Palembang, BP- Kasus dugaan kredit macet yang disalurkan Bank Sumsel Babel (BSB) di PT Coffindo sebesar Rp50 miliar pada tahun 2022 berpotensi masuk tindak pidana korupsi.
“Dugaan korupsi sangat menyengat dalam kasus ini, karena kalau ditelisik dari profil PT Coffindo, sangat aneh kalau mendapat kredit puluhan miliar dari Bank Sumsel Babel,” ujar
Komjen Pol (Purn) Drs H Susno Duadji, SH, MSc, ketika di hubungi, Senin (27/1/2025).
Berdasarkan catatan Komunitas Masyarakat Anti Korupsi Indonesia (K-MAKI), fasilitas Kredit Modal Kerja (KMK) sebesar Rp50 miliar kepada PT Coffindo, hanya dijamin oleh tanah seluas satu hektare di Medan dan rumah di Jakarta.
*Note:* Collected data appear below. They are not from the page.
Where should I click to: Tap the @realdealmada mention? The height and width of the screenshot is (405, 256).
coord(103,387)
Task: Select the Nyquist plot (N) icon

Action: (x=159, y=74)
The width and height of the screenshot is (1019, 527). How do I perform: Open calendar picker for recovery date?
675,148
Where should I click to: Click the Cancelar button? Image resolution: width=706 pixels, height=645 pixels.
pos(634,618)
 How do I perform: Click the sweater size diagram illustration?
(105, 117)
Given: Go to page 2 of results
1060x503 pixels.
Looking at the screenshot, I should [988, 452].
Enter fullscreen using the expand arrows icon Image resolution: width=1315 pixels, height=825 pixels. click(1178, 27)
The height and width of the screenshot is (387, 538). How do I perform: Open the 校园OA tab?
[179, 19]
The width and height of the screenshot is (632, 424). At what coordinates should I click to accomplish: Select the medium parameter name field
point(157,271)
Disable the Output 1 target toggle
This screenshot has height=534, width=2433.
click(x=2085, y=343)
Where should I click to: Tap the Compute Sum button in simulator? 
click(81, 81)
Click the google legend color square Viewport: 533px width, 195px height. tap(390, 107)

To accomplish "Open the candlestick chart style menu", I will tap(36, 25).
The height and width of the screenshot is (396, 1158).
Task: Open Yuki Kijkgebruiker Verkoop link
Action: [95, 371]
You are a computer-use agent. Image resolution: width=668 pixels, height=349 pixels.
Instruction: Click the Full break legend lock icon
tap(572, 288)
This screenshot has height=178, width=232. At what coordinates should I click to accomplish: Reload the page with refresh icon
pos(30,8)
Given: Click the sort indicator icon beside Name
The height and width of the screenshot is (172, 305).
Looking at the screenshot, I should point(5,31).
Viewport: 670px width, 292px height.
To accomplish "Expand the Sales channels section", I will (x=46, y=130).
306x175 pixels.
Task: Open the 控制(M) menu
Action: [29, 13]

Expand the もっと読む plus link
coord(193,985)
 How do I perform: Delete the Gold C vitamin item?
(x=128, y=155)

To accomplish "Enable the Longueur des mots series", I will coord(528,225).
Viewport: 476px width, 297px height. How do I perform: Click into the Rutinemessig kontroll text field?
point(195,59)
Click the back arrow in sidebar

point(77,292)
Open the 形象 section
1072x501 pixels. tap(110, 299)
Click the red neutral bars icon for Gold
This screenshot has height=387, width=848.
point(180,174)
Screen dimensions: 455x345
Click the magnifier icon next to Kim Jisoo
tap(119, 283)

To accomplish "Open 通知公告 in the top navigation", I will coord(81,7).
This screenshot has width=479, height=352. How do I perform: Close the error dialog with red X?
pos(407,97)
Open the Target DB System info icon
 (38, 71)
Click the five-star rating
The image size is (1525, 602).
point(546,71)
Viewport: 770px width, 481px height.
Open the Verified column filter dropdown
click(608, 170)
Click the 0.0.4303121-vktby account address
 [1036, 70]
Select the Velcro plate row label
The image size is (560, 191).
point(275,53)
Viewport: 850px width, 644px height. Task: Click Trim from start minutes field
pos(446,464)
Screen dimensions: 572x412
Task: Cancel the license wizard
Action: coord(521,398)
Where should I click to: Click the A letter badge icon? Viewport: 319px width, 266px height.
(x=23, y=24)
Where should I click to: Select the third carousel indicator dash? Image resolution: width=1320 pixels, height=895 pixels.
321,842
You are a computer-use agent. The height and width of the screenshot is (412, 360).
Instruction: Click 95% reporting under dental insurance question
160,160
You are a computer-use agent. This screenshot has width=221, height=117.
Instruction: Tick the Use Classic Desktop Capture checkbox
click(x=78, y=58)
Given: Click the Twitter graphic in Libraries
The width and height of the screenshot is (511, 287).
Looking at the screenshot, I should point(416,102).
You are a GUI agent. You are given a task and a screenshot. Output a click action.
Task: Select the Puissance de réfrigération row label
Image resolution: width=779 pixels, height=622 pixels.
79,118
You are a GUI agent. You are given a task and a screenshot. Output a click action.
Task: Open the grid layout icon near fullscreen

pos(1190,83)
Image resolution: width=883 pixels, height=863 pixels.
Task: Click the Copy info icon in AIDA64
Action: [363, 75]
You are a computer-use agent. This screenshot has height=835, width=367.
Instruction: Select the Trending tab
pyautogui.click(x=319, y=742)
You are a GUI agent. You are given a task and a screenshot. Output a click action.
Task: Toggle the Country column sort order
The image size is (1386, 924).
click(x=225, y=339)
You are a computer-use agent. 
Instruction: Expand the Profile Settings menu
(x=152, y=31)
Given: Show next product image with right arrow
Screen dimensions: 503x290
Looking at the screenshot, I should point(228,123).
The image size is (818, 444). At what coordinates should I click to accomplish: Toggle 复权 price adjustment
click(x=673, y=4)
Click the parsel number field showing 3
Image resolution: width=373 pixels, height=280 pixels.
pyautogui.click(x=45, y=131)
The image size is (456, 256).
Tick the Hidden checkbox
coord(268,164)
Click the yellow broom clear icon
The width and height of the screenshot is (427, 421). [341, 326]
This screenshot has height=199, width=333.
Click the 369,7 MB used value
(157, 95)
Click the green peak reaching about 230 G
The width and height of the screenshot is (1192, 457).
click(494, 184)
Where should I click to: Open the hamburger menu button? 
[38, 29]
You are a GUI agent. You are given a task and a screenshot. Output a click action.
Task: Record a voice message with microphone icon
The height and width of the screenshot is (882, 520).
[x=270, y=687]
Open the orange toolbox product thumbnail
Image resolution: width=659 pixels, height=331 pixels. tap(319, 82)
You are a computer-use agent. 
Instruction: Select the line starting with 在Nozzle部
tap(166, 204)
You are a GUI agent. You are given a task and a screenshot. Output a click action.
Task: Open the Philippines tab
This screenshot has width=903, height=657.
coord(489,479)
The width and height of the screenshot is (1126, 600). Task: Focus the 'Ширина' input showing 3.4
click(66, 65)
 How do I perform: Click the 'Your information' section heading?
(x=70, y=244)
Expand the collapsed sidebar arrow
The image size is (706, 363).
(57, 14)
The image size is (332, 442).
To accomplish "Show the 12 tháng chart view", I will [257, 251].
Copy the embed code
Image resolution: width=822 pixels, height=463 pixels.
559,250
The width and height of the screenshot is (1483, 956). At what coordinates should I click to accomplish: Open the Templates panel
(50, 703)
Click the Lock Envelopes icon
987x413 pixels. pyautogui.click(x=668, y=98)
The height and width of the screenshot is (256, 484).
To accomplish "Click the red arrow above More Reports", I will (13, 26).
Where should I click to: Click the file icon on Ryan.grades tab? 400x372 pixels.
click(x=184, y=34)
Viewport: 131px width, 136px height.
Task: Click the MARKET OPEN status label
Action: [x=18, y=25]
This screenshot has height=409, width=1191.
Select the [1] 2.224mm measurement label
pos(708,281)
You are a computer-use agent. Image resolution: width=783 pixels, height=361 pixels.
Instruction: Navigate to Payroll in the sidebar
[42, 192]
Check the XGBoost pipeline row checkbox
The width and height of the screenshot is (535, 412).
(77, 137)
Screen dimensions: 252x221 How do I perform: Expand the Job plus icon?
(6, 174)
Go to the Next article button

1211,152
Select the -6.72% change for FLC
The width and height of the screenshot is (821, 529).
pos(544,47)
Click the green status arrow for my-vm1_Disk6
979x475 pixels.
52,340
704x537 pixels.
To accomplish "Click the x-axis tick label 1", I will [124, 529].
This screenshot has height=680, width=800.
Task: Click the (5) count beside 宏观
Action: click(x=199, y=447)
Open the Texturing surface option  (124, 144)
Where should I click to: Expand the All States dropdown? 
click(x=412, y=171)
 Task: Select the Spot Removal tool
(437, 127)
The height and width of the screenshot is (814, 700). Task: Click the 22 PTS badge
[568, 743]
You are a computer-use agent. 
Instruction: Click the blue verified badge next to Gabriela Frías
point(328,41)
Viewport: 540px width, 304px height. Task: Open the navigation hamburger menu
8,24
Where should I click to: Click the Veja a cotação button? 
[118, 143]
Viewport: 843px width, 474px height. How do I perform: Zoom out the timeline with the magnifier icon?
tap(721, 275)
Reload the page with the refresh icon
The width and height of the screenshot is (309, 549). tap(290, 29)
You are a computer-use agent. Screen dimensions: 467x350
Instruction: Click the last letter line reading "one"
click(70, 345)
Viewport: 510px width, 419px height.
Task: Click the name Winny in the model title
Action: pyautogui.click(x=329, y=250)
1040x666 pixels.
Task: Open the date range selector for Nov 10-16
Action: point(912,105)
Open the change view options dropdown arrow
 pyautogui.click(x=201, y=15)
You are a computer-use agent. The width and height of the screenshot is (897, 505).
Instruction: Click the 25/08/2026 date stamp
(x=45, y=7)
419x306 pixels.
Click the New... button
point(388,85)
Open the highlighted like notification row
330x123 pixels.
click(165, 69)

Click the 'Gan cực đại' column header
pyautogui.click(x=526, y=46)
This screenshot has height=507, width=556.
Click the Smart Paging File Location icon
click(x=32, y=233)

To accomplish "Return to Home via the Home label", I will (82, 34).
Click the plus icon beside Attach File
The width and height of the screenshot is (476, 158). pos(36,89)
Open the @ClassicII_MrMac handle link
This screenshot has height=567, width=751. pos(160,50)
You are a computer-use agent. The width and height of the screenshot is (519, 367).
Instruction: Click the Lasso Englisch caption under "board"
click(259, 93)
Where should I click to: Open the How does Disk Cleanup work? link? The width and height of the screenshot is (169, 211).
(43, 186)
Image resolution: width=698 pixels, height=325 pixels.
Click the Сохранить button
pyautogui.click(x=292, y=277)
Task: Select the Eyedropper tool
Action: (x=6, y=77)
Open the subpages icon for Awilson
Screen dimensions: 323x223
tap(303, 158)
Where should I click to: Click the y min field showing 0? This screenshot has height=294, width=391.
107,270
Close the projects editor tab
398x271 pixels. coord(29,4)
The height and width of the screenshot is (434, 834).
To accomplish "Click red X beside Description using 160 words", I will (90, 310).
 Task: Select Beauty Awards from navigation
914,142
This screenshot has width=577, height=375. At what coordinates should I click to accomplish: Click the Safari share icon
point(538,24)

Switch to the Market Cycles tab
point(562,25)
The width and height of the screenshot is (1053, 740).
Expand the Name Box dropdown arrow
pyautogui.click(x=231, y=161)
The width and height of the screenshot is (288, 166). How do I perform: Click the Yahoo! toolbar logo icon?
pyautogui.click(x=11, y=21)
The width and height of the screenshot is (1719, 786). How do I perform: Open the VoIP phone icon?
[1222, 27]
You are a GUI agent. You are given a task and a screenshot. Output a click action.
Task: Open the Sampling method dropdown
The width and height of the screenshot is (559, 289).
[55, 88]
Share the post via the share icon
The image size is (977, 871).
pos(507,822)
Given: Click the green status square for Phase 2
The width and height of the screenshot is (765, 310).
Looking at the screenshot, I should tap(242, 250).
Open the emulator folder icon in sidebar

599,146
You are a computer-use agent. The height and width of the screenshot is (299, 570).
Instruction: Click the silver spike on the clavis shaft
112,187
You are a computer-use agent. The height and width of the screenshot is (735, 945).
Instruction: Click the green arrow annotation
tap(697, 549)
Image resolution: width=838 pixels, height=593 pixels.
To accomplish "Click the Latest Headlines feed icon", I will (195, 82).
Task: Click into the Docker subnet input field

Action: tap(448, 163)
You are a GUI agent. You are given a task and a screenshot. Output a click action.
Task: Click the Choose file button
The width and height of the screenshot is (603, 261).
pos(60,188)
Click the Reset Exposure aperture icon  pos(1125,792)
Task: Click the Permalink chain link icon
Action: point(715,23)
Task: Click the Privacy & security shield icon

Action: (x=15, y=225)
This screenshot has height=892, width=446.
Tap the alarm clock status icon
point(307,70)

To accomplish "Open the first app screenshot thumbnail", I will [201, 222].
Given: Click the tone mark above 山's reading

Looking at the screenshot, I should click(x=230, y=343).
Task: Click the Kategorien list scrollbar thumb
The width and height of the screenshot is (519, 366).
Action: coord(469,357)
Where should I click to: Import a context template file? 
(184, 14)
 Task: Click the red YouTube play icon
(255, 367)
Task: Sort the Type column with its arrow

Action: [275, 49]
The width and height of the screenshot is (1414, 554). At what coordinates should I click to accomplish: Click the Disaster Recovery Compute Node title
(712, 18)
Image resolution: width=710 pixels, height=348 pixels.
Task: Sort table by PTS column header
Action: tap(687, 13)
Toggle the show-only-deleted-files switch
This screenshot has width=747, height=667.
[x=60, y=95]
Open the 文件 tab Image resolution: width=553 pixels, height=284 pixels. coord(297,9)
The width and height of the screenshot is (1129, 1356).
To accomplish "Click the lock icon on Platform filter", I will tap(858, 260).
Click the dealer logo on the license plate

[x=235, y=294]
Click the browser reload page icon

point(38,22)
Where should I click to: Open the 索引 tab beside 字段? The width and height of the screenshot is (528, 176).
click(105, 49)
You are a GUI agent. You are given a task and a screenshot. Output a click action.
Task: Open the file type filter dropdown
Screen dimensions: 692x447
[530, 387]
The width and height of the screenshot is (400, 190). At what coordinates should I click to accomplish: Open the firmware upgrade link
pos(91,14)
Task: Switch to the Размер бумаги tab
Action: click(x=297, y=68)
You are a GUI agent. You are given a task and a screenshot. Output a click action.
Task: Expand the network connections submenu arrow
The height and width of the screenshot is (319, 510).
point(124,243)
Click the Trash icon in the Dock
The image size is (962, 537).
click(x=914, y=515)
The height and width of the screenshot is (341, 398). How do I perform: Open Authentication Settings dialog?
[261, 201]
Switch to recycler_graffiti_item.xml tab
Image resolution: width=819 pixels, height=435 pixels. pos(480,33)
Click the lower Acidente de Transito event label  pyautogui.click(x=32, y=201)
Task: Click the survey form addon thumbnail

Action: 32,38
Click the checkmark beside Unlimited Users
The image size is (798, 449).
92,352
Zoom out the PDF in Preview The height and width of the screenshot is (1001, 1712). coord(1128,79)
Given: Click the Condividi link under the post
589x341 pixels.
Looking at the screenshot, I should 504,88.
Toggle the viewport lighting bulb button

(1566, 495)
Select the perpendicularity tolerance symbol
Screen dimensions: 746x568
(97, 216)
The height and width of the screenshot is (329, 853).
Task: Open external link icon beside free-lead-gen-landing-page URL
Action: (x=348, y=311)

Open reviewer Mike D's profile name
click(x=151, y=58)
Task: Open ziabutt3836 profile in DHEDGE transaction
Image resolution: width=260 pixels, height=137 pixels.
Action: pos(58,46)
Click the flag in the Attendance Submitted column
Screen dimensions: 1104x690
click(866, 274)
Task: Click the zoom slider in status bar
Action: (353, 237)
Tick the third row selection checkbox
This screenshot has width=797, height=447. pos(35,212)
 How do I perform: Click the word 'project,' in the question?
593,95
Selain itu, PT Coffindo sudah dinyatakan pailit berdasarkan putusan Mahkamah Agung dengan total utang lebih dari Rp241 miliar. Fasilitas kredit tersebut diduga digunakan untuk menutupi pembayaran bunga di bank lain, mengingat PT Coffindo memiliki pinjaman di empat bank lainnya.
“Perusahaan tersebut berkedudukan di Medan, barang yang dijadikan jaminan kredit sebidang tanah di Medan, Sumatera Utara (Sumut), dan rumah di Jakarta, usaha pun tidak jelas dilakukan di mana. Dari segi Company Profile PT Coffindo dan jaminan kredit sudah aneh kalau diberikan kredit, belum lagi profil direksi dan komisarisnya tidak diketahui,” papar Susno.
Susno mendesak aparat penegak hukum segera mengusut kasus kredit macet senilai Rp50 miliar tersebut.
“Harus diusut tuntas oleh Kejati Sumsel, Polda Sumsel dan KPK terkait kredit macet di Bank Sumsel Babel, untuk melihat apakah ada potensi pidana,” ujar Susno.
Bank Sumsel Babel, kata Susno, harusnya lebih mengutamakan pemberian kredit kepada warga dan perusahaan yang berdomisi di Provinsi Sumatera Selatan dan Bangka Belitung (Sumsel-Babel) untuk kesejahteraan masyarakat dan mendorong pertumbuhan ekonomi di Sumsel dan Babel.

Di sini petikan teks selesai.